*What you have to do:* Return the whole of the data exactly.

*Given records:*

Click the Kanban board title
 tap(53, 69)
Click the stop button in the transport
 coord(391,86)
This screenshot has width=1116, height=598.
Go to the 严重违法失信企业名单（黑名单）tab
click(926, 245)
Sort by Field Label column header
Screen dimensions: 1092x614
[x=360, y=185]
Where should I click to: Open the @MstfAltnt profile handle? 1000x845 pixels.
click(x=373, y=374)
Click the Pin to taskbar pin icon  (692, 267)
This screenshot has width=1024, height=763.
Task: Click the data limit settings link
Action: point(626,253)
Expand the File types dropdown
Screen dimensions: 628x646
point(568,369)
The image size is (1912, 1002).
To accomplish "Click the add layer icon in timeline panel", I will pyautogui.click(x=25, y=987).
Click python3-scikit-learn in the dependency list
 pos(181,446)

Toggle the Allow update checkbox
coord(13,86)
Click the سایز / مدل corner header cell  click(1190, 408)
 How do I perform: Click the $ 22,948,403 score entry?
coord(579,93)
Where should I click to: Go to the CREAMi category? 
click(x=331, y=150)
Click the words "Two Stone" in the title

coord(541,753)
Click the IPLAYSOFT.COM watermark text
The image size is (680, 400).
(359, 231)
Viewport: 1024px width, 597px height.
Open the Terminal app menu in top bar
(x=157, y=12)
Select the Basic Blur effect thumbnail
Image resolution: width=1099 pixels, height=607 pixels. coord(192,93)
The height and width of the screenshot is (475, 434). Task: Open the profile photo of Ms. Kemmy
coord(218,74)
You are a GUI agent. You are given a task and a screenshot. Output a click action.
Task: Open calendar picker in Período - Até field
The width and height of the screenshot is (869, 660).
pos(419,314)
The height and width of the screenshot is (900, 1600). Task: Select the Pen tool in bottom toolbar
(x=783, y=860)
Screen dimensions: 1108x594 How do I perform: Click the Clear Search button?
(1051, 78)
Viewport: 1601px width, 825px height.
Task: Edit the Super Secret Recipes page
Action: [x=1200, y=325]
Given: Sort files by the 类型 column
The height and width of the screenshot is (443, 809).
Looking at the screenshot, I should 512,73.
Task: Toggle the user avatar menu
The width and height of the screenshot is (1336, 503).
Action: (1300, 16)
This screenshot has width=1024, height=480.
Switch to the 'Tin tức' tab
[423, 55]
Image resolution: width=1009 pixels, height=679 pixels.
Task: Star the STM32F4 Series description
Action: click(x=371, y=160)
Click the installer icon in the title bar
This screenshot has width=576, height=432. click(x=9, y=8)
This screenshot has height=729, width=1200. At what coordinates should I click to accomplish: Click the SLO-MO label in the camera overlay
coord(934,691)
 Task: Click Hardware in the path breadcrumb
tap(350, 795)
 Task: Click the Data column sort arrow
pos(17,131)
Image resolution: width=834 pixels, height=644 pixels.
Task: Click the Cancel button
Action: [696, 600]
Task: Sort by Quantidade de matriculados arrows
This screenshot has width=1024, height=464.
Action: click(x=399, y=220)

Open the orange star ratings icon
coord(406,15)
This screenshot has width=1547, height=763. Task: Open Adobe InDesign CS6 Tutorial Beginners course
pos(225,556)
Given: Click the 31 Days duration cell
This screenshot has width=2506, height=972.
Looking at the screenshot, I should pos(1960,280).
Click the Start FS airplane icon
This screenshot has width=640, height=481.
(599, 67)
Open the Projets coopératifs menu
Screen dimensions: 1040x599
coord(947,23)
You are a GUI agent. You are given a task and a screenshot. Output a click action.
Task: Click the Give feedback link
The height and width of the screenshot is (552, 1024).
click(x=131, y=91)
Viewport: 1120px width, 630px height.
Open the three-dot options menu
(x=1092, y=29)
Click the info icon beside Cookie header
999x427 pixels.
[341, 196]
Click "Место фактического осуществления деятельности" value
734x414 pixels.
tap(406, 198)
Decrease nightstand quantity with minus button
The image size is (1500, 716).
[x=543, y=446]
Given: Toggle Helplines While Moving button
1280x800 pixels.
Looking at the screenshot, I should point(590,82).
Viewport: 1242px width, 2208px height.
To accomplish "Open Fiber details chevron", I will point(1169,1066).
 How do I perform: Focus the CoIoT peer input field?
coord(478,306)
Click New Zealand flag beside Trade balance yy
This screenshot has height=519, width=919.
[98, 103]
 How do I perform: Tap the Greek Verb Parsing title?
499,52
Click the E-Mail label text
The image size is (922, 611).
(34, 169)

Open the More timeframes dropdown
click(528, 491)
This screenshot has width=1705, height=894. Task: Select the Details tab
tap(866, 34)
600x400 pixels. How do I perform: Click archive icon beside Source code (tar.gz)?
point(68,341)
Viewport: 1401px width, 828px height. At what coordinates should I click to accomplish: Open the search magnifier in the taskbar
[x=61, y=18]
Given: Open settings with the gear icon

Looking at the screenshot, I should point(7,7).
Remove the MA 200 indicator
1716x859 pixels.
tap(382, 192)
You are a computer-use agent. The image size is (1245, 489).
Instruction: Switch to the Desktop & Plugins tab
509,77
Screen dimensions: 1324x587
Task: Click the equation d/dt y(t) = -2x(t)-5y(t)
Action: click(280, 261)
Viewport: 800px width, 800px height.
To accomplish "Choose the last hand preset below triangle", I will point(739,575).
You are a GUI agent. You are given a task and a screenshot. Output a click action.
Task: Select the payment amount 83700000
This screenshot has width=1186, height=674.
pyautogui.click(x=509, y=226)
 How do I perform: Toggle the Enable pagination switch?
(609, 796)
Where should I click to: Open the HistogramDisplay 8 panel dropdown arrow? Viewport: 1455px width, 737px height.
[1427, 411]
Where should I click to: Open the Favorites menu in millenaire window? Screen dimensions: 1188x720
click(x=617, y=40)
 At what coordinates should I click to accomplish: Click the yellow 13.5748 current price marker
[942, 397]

*Solution below:*
Click the Kanban board title
 tap(53, 69)
Click the stop button in the transport
 coord(391,86)
This screenshot has width=1116, height=598.
Go to the 严重违法失信企业名单（黑名单）tab
click(926, 245)
Sort by Field Label column header
Screen dimensions: 1092x614
[x=360, y=185]
Where should I click to: Open the @MstfAltnt profile handle? 1000x845 pixels.
click(x=373, y=374)
Click the Pin to taskbar pin icon  (692, 267)
This screenshot has width=1024, height=763.
Task: Click the data limit settings link
Action: point(626,253)
Expand the File types dropdown
Screen dimensions: 628x646
point(568,369)
The image size is (1912, 1002).
To accomplish "Click the add layer icon in timeline panel", I will pyautogui.click(x=25, y=987).
Click python3-scikit-learn in the dependency list
 pos(181,446)

Toggle the Allow update checkbox
coord(13,86)
Click the سایز / مدل corner header cell  click(1190, 408)
 How do I perform: Click the $ 22,948,403 score entry?
coord(579,93)
Where should I click to: Go to the CREAMi category? 
click(x=331, y=150)
Click the words "Two Stone" in the title

coord(541,753)
Click the IPLAYSOFT.COM watermark text
The image size is (680, 400).
(359, 231)
Viewport: 1024px width, 597px height.
Open the Terminal app menu in top bar
(x=157, y=12)
Select the Basic Blur effect thumbnail
Image resolution: width=1099 pixels, height=607 pixels. coord(192,93)
The height and width of the screenshot is (475, 434). Task: Open the profile photo of Ms. Kemmy
coord(218,74)
You are a GUI agent. You are given a task and a screenshot. Output a click action.
Task: Open calendar picker in Período - Até field
The width and height of the screenshot is (869, 660).
pos(419,314)
The height and width of the screenshot is (900, 1600). Task: Select the Pen tool in bottom toolbar
(x=783, y=860)
Screen dimensions: 1108x594 How do I perform: Click the Clear Search button?
(1051, 78)
Viewport: 1601px width, 825px height.
Task: Edit the Super Secret Recipes page
Action: [x=1200, y=325]
Given: Sort files by the 类型 column
The height and width of the screenshot is (443, 809).
Looking at the screenshot, I should 512,73.
Task: Toggle the user avatar menu
The width and height of the screenshot is (1336, 503).
Action: (1300, 16)
This screenshot has width=1024, height=480.
Switch to the 'Tin tức' tab
[423, 55]
Image resolution: width=1009 pixels, height=679 pixels.
Task: Star the STM32F4 Series description
Action: click(x=371, y=160)
Click the installer icon in the title bar
This screenshot has width=576, height=432. click(x=9, y=8)
This screenshot has height=729, width=1200. At what coordinates should I click to accomplish: Click the SLO-MO label in the camera overlay
coord(934,691)
 Task: Click Hardware in the path breadcrumb
tap(350, 795)
 Task: Click the Data column sort arrow
pos(17,131)
Image resolution: width=834 pixels, height=644 pixels.
Task: Click the Cancel button
Action: [696, 600]
Task: Sort by Quantidade de matriculados arrows
This screenshot has width=1024, height=464.
Action: click(x=399, y=220)

Open the orange star ratings icon
coord(406,15)
This screenshot has width=1547, height=763. Task: Open Adobe InDesign CS6 Tutorial Beginners course
pos(225,556)
Given: Click the 31 Days duration cell
This screenshot has width=2506, height=972.
Looking at the screenshot, I should pos(1960,280).
Click the Start FS airplane icon
This screenshot has width=640, height=481.
(599, 67)
Open the Projets coopératifs menu
Screen dimensions: 1040x599
coord(947,23)
You are a GUI agent. You are given a task and a screenshot. Output a click action.
Task: Click the Give feedback link
The height and width of the screenshot is (552, 1024).
click(x=131, y=91)
Viewport: 1120px width, 630px height.
Open the three-dot options menu
(x=1092, y=29)
Click the info icon beside Cookie header
999x427 pixels.
[341, 196]
Click "Место фактического осуществления деятельности" value
734x414 pixels.
tap(406, 198)
Decrease nightstand quantity with minus button
The image size is (1500, 716).
[x=543, y=446]
Given: Toggle Helplines While Moving button
1280x800 pixels.
Looking at the screenshot, I should point(590,82).
Viewport: 1242px width, 2208px height.
To accomplish "Open Fiber details chevron", I will point(1169,1066).
 How do I perform: Focus the CoIoT peer input field?
coord(478,306)
Click New Zealand flag beside Trade balance yy
This screenshot has height=519, width=919.
[98, 103]
 How do I perform: Tap the Greek Verb Parsing title?
499,52
Click the E-Mail label text
The image size is (922, 611).
(34, 169)

Open the More timeframes dropdown
click(528, 491)
This screenshot has width=1705, height=894. Task: Select the Details tab
tap(866, 34)
600x400 pixels. How do I perform: Click archive icon beside Source code (tar.gz)?
point(68,341)
Viewport: 1401px width, 828px height. At what coordinates should I click to accomplish: Open the search magnifier in the taskbar
[x=61, y=18]
Given: Open settings with the gear icon

Looking at the screenshot, I should point(7,7).
Remove the MA 200 indicator
1716x859 pixels.
tap(382, 192)
You are a computer-use agent. The image size is (1245, 489).
Instruction: Switch to the Desktop & Plugins tab
509,77
Screen dimensions: 1324x587
Task: Click the equation d/dt y(t) = -2x(t)-5y(t)
Action: click(280, 261)
Viewport: 800px width, 800px height.
To accomplish "Choose the last hand preset below triangle", I will point(739,575).
You are a GUI agent. You are given a task and a screenshot. Output a click action.
Task: Select the payment amount 83700000
This screenshot has width=1186, height=674.
pyautogui.click(x=509, y=226)
 How do I perform: Toggle the Enable pagination switch?
(609, 796)
Where should I click to: Open the HistogramDisplay 8 panel dropdown arrow? Viewport: 1455px width, 737px height.
[1427, 411]
Where should I click to: Open the Favorites menu in millenaire window? Screen dimensions: 1188x720
click(x=617, y=40)
 At what coordinates should I click to accomplish: Click the yellow 13.5748 current price marker
[942, 397]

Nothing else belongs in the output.